Some interesting writings on this topic (or very closely related topic):

jimmyakin.com/2006/08/condoms_during_.html

popepaulvi.com/PDF/sister/LQ%2079_4%20409%20KeefeMirkesYeung.pdf

On the second piece, go to page 420 for the relevant discussion. Moral theologians are not in agreement on this point. Apparently, neither are the bishops. A perforated sheath (or condom) allows some fluid to enter the woman while collecting some for testing and potential subsequent reinsertion with eggs. The theologians who endorse this practice say that as a result of the perforations, the marital act is not frustrated. It is both unitive and open to potential procreation. It is what happens after that is more troubling in my view. What do the medical experts do with the collected fluid and is that morally permissible?
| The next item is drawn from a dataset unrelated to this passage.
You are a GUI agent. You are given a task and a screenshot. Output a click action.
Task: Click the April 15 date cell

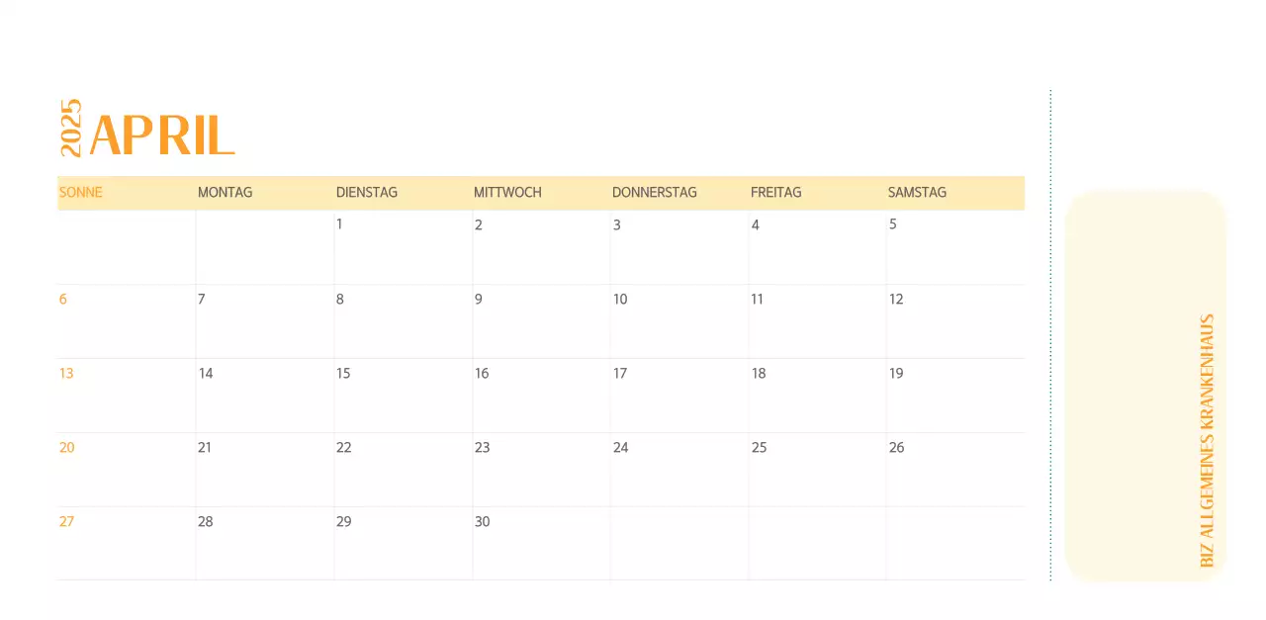[x=403, y=396]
Like I said, I don’t know, and neither do minds better than mine. However, I do know that couples struggling with infertility are real people with real life problems, and they are working hard to overcome those problems in a way consistent with church teaching. It would be flippant of me to counsel them with “if in doubt don’t do it”. How cold, unfeeling and lacking in empathy and compassion would that make me?

These are very tough issues. We need to pray for these couples and for our church, that it provide them with some better guidance (and those of us who counsel them) than it presently does.

I agree! Even a well formed conscience may not be formed enough. When the Catholic Church as clear teachings on faith and morals, and in this case IVF…is there room for personal justification to do otherwise?

You are ABSOLUTELY correct and I was not clear. I apologize.

Any medical procedure must help further the act not replace it. It is not an open issue. It is wrong. Some forms of AI are licit because they do not replace the marital act as IVF does.

It was from the working papers from the bishops workshop on Human Vitae. I am searching but cannot seem to find a web link. I have a hard copy.

I wondered if that was the procedure you were actually talking about. It wasn’t making much sense to me.